害獣駆除業者によると体長40センチのネズミを捕まえることもあるという/CNN

害獣駆除業者によると体長40センチのネズミを捕まえることもあるという/CNN

ロンドン(CNN) 英ロンドンのテムズ川南岸の地区リッチモンド。害獣駆除業者のマイケル・コーツさんは、用心深いネズミを探してごみ箱を点検していた。

「あそこには間違いなく何かがいる」。ごみがあふれた容器を蹴りながらコーツさんが言う。「ネズミたちは小さなサバイバルマシンのようなもの。捨てられた食品がいつもある場所には必ず戻って来る」

ロックダウン(都市封鎖)が長引く中、ロンドン市内ではネズミが人目に付きやすくなっている。

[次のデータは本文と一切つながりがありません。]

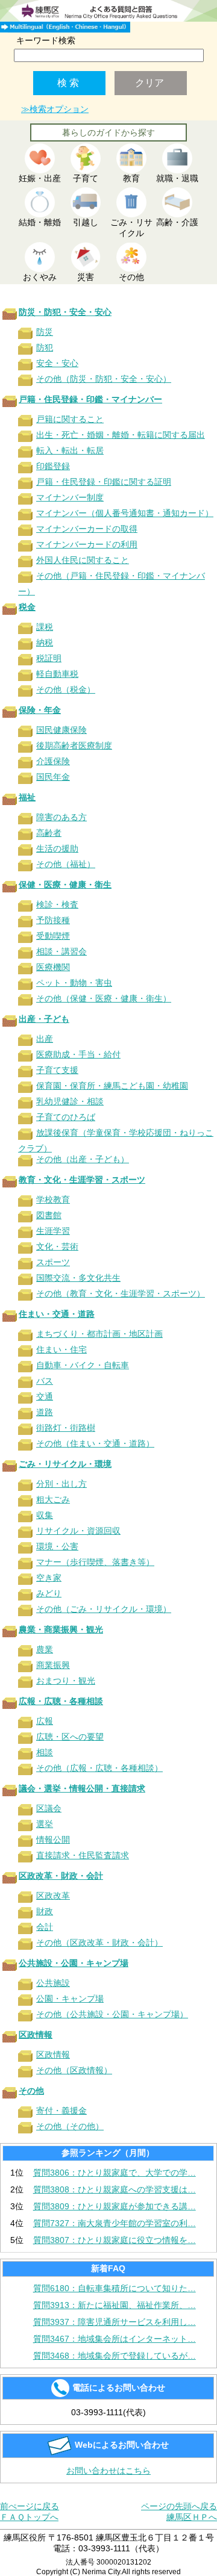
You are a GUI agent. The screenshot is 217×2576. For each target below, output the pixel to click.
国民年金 (53, 777)
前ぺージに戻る (29, 2506)
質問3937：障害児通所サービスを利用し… (114, 2322)
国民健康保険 (61, 730)
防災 (44, 332)
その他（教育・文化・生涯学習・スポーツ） (120, 1293)
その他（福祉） (65, 864)
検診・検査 (57, 904)
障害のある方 (61, 817)
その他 (31, 2090)
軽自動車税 (57, 674)
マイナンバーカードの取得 (86, 529)
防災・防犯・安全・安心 (65, 312)
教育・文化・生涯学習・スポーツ (82, 1179)
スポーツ (53, 1262)
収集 (44, 1515)
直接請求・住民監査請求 (82, 1855)
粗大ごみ (53, 1499)
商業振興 (53, 1665)
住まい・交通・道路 (57, 1314)
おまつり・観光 (65, 1680)
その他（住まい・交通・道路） (95, 1443)
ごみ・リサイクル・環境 (65, 1464)
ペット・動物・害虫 (74, 983)
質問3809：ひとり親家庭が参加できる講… (114, 2206)
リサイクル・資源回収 (78, 1530)
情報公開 (53, 1839)
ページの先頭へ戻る (179, 2506)
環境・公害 (57, 1546)
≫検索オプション (55, 109)
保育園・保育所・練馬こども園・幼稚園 (112, 1085)
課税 (44, 627)
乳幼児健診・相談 (70, 1101)
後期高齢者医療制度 (74, 745)
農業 (44, 1649)
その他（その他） (70, 2126)
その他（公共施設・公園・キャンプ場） (112, 2014)
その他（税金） (65, 689)
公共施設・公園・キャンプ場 (73, 1963)
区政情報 (35, 2034)
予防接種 (53, 920)
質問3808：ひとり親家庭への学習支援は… (114, 2189)
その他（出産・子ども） (82, 1159)
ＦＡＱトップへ (29, 2517)
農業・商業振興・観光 (61, 1629)
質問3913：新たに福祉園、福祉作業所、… (114, 2305)
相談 (44, 1752)
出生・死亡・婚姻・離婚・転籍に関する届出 (120, 435)
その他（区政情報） (74, 2070)
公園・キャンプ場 (70, 1998)
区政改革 (53, 1895)
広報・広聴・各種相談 (61, 1701)
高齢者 (48, 833)
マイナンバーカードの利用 (86, 544)
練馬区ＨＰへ (191, 2517)
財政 (44, 1911)
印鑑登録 (53, 466)
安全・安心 (57, 363)
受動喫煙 (53, 936)
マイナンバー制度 (70, 497)
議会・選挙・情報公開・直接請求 (82, 1788)
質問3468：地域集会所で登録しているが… (114, 2355)
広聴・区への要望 (70, 1736)
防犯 (44, 347)
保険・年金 (40, 710)
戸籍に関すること (70, 419)
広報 (44, 1721)
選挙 (44, 1824)
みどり (48, 1593)
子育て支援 (57, 1070)
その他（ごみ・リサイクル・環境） (103, 1609)
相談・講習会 (61, 951)
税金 (27, 607)
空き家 (48, 1577)
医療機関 (53, 967)
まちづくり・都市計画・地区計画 (99, 1334)
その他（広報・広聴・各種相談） (99, 1768)
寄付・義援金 (61, 2110)
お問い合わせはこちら (108, 2470)
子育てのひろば (65, 1117)
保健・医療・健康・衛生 (65, 884)
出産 (44, 1039)
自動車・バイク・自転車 (82, 1365)
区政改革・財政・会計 (61, 1876)
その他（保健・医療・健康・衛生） (103, 998)
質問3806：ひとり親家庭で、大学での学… (114, 2172)
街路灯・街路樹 (65, 1428)
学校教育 (53, 1199)
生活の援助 (57, 848)
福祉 (27, 797)
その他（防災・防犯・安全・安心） (103, 379)
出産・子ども (44, 1019)
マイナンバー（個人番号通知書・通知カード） (124, 513)
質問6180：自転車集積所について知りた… (114, 2288)
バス (44, 1381)
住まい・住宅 (61, 1349)
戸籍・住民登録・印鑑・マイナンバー (90, 399)
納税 (44, 642)
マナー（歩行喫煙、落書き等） (95, 1562)
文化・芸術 (57, 1246)
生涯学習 (53, 1231)
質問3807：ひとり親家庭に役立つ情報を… (114, 2240)
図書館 (48, 1215)
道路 (44, 1412)
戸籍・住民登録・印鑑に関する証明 (103, 482)
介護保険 (53, 761)
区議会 (48, 1808)
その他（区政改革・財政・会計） (99, 1942)
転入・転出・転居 (70, 450)
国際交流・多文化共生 (78, 1278)
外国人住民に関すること (82, 560)
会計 (44, 1927)
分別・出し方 (61, 1484)
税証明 (48, 658)
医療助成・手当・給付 (78, 1054)
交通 (44, 1396)
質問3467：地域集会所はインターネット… (114, 2339)
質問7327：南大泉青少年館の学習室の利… (114, 2223)
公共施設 (53, 1983)
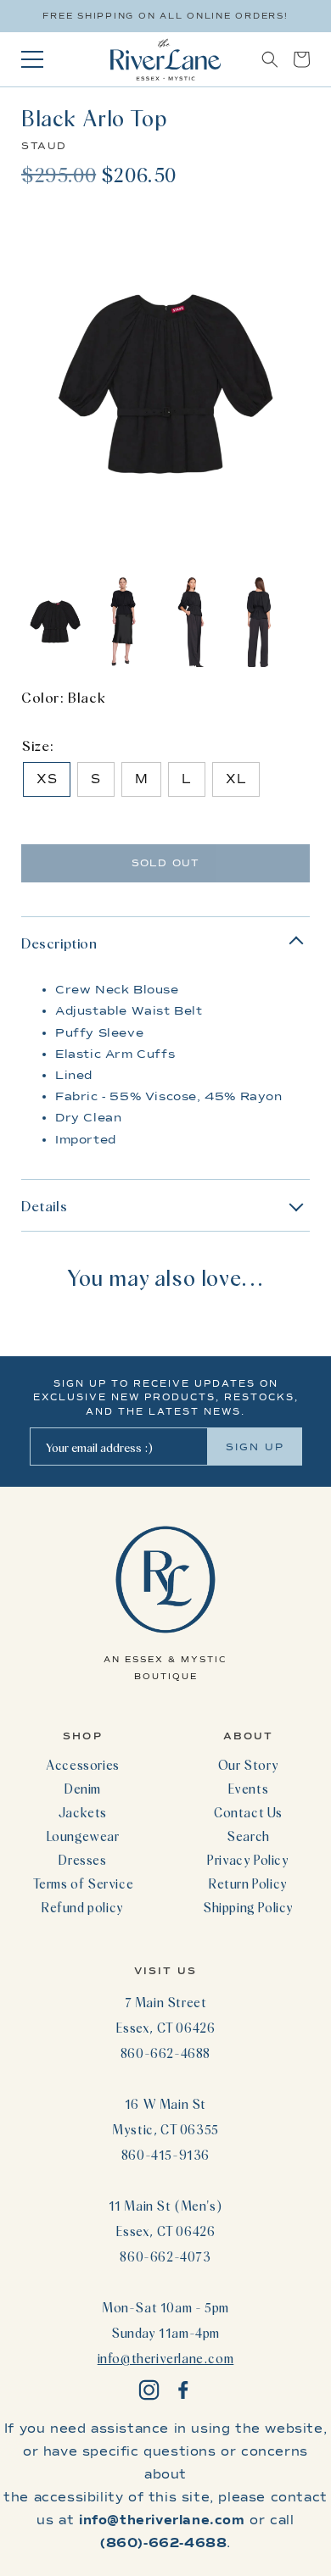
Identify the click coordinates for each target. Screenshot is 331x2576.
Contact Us (248, 1812)
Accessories (83, 1764)
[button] (270, 59)
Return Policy (248, 1883)
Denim (83, 1788)
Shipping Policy (248, 1907)
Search (248, 1836)
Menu (32, 59)
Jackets (83, 1812)
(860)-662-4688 (163, 2543)
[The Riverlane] (165, 59)
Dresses (82, 1859)
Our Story (248, 1764)
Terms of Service (83, 1883)
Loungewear (83, 1836)
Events (248, 1788)
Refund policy (83, 1907)
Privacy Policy (248, 1859)
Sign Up (255, 1447)
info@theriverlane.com (166, 2358)
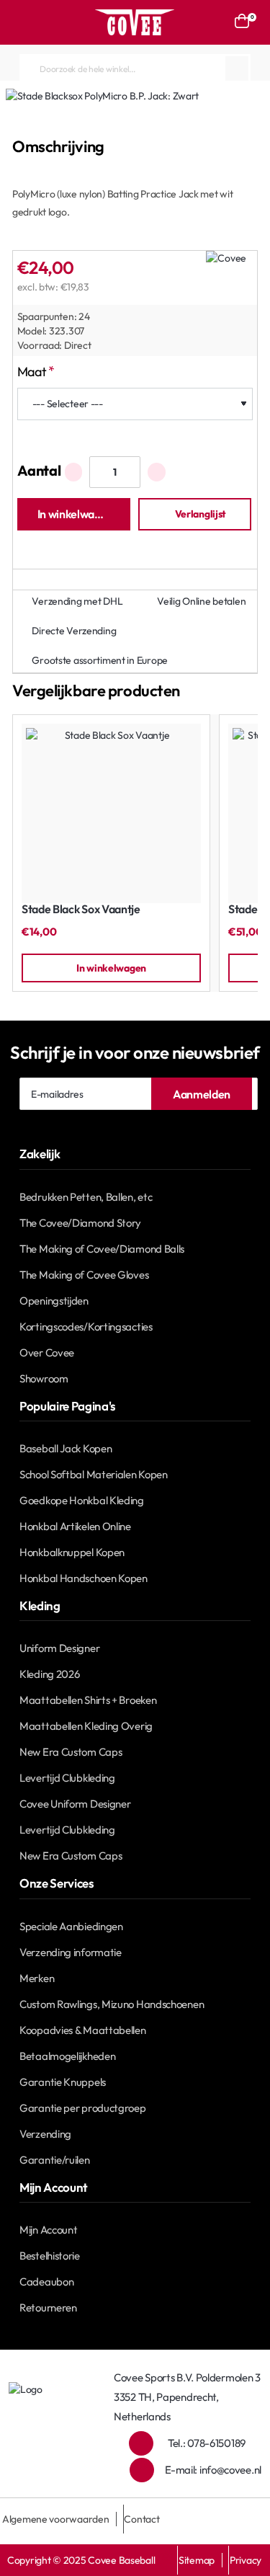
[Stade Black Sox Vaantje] (111, 813)
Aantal (39, 470)
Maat (32, 371)
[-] (74, 472)
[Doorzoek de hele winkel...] (236, 68)
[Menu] (27, 22)
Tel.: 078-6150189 (207, 2443)
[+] (157, 472)
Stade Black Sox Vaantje (81, 909)
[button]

しかも、害獣駆除業者によると、ロンドン中心部の繁華街で多くの飲食店やオフィスビルが使われない状態が続く中、ネズミたちは餌を求めて住宅地へ移動しているという。

一家が自宅で過ごして食事も家で済ませるようになると、ごみが増えてネズミたちが郊外の住宅地に集まるようになった。さらに、野鳥の餌付けが庭に巣を作るネズミを引き寄せている。

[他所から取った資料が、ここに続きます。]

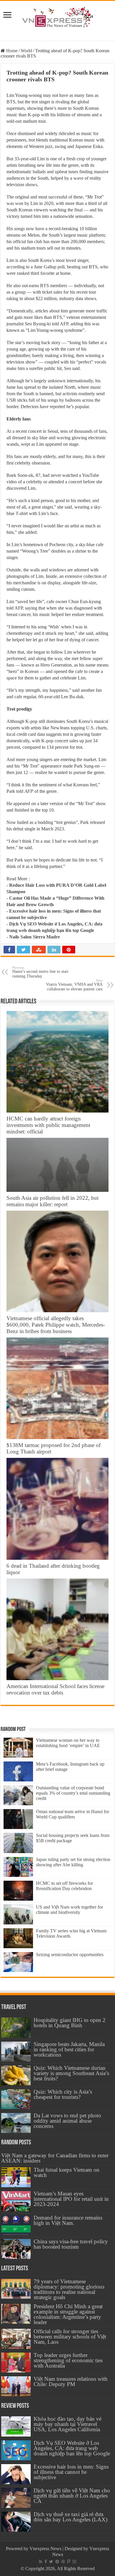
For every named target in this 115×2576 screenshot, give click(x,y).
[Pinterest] (57, 2561)
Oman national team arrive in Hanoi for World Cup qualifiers (72, 1814)
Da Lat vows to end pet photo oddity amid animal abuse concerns (67, 2120)
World (26, 50)
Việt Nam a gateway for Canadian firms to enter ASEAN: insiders (55, 2158)
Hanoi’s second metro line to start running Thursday (40, 972)
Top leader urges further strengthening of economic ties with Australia (68, 2360)
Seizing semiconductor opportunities (70, 1954)
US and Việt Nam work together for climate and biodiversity (69, 1909)
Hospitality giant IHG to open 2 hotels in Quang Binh (70, 2022)
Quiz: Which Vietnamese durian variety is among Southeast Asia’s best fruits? (71, 2073)
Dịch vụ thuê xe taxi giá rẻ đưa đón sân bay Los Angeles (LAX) (70, 2517)
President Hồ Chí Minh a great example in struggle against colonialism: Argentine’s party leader (68, 2314)
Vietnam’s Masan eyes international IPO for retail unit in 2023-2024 (71, 2198)
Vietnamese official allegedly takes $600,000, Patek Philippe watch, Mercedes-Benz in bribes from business (55, 1324)
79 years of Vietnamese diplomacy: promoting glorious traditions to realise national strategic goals (69, 2289)
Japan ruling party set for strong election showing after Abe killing (73, 1862)
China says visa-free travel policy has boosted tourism (71, 2244)
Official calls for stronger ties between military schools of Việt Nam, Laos (70, 2336)
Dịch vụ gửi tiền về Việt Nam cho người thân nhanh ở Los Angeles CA (72, 2495)
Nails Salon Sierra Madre (34, 936)
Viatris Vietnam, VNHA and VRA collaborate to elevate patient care (74, 985)
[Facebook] (45, 2561)
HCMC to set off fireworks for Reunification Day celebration (64, 1886)
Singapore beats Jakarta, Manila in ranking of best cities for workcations (69, 2049)
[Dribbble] (63, 2561)
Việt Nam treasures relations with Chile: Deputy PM (71, 2381)
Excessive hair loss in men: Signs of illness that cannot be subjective (71, 2472)
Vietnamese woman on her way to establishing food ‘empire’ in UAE (68, 1743)
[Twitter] (51, 2561)
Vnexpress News (45, 2548)
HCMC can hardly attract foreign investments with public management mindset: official (48, 1125)
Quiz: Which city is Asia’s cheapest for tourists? (63, 2094)
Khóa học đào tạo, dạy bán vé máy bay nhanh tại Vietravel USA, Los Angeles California (67, 2424)
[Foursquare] (69, 2561)
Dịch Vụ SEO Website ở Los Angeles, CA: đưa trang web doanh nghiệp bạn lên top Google (72, 2448)
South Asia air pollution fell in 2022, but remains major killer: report (52, 1201)
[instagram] (74, 2561)
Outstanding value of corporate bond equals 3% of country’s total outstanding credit (73, 1793)
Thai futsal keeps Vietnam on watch (66, 2172)
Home (11, 50)
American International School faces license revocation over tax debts (55, 1689)
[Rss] (40, 2561)
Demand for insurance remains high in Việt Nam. (68, 2220)
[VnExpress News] (57, 18)
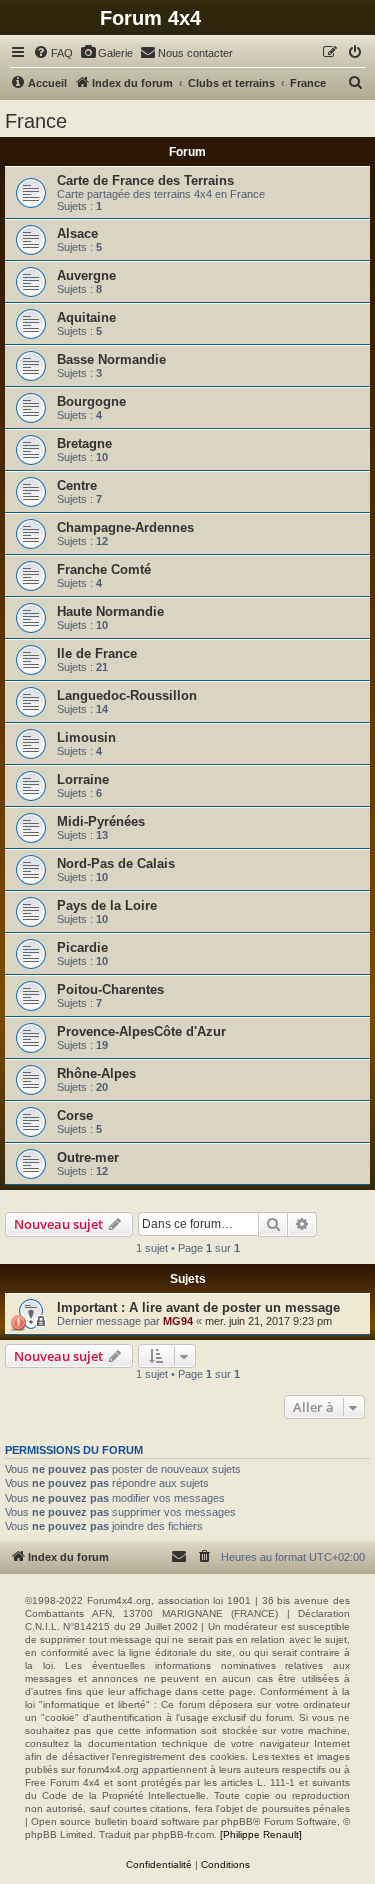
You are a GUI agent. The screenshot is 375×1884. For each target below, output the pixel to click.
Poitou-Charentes (110, 989)
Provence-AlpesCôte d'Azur (141, 1031)
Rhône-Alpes (96, 1073)
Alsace (77, 233)
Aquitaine (86, 317)
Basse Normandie (111, 359)
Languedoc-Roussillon (127, 695)
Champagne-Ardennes (125, 527)
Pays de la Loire (107, 905)
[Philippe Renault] (261, 1834)
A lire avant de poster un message (234, 1307)
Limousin (86, 737)
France (36, 121)
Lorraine (83, 779)
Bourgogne (91, 401)
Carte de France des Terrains (145, 180)
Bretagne (84, 443)
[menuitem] (53, 53)
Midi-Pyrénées (101, 821)
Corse (75, 1115)
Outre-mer (88, 1157)
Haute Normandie (110, 611)
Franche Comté (104, 569)
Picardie (82, 947)
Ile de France (97, 653)
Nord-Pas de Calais (116, 863)
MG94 (178, 1321)
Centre (77, 485)
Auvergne (86, 275)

「大好きなコマドリたちに餌をやっていた高齢の女性の場合、私たちに電話をかけてくるまでに、恐らく10~15匹のネズミが花壇の周辺に巣穴を掘っていた」(コーツさん)

ロンドン東部のエッピングフォレストを拠点とする害獣駆除業者のポール・クレイドンさんは、もっと悪い事態を目撃した。クレイドンさんが駆除した集団は、家族がペットとして飼っていたウサギ小屋に通じる穴を掘り、ウサギを餌にしようとしていた。

クレイドンさんによると、普段はネズミ駆除の依頼の電話は1週間に10件ほどだが、ロックダウンが始まってからは20件をゆうに超える状況が続いているという。

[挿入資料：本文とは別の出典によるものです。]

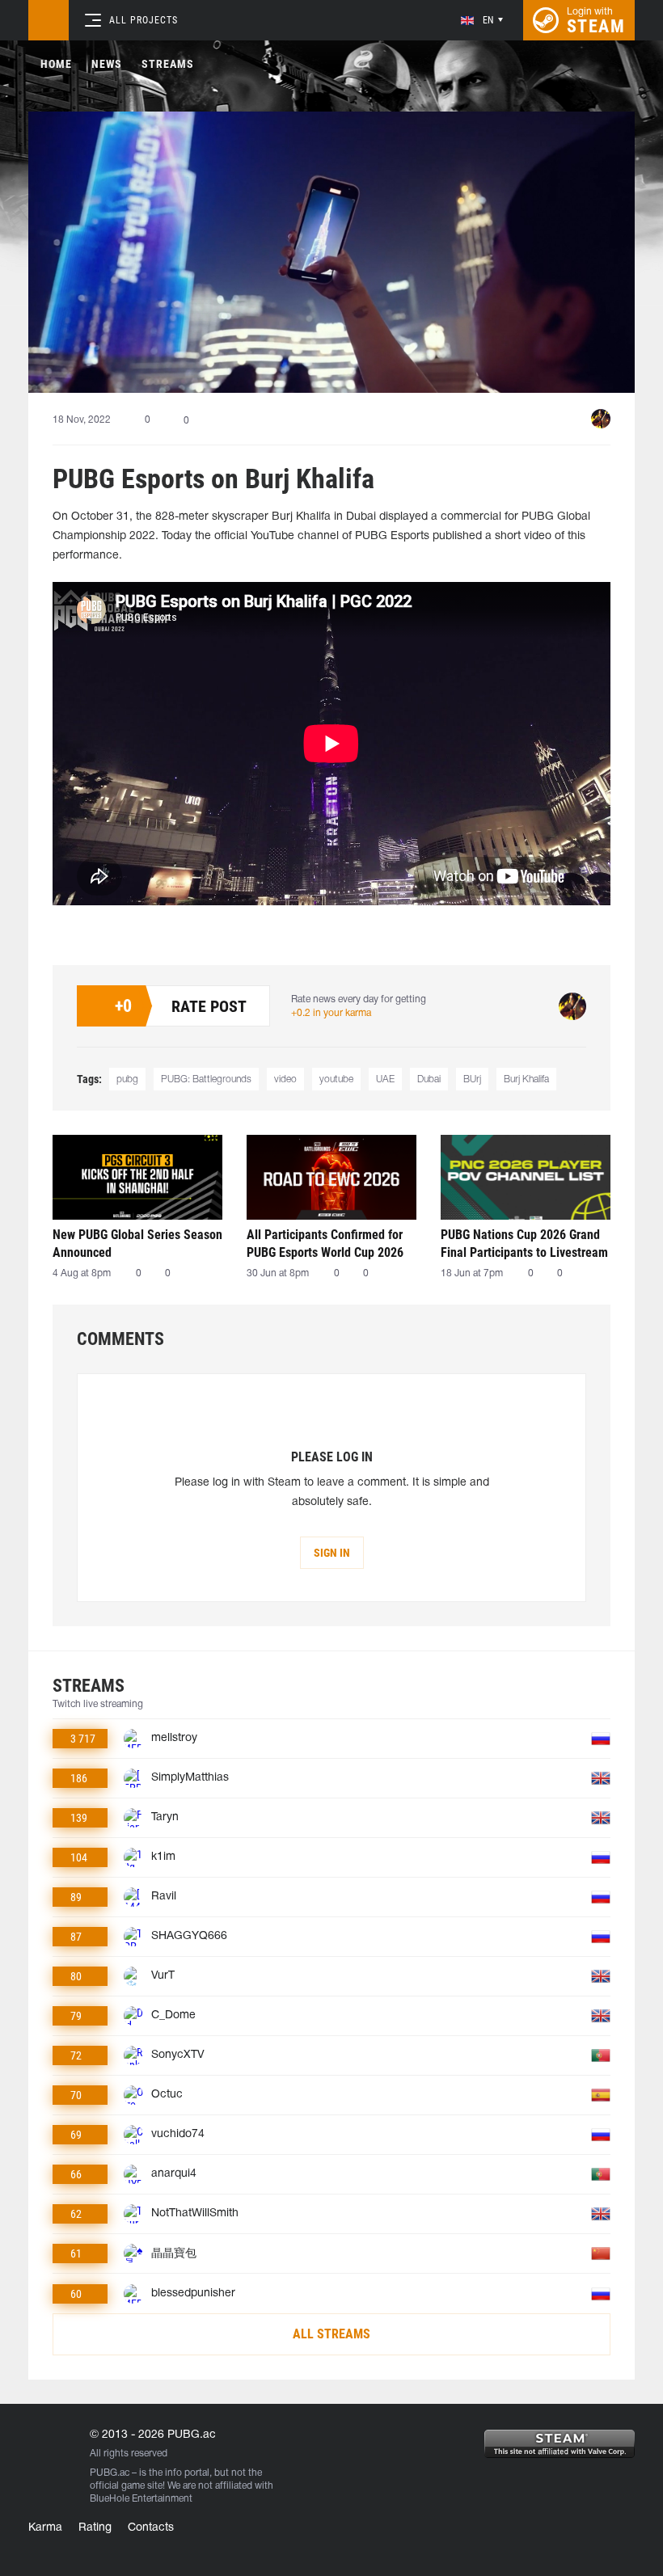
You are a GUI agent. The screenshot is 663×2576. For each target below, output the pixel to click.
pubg (127, 1079)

害獣駆除業者でつくる英害獣駆除協会(BPCA)によると、会員から寄せられたげっ歯類の活動報告は、2020年春の最初のロックダウンの時に51%増え、2回目のロックダウンが始まった11月には78%増えた。今年の統計はまだまとめていないものの、目撃情報は増えており、多くの世帯が自分たちで対処しなければならない公衆衛生問題の様相を呈しているという。

「ネズミたちも必死なので、普段は見かけないような場所で見ることもある」「ネズミは柔らかい金属やれんがなど、非常に硬いものもかじり抜くことができる」(BPCAのナタリー・バンゲイさん)

ネズミ駆除に関する限り、ロンドン市に包括的な計画はないらしい。ロンドン市長事務所はCNNの取材に対し、この問題に関するデータの収集は市内の32区がそれぞれでやるべきことであり、市としてデータの収集は行っていないと説明した。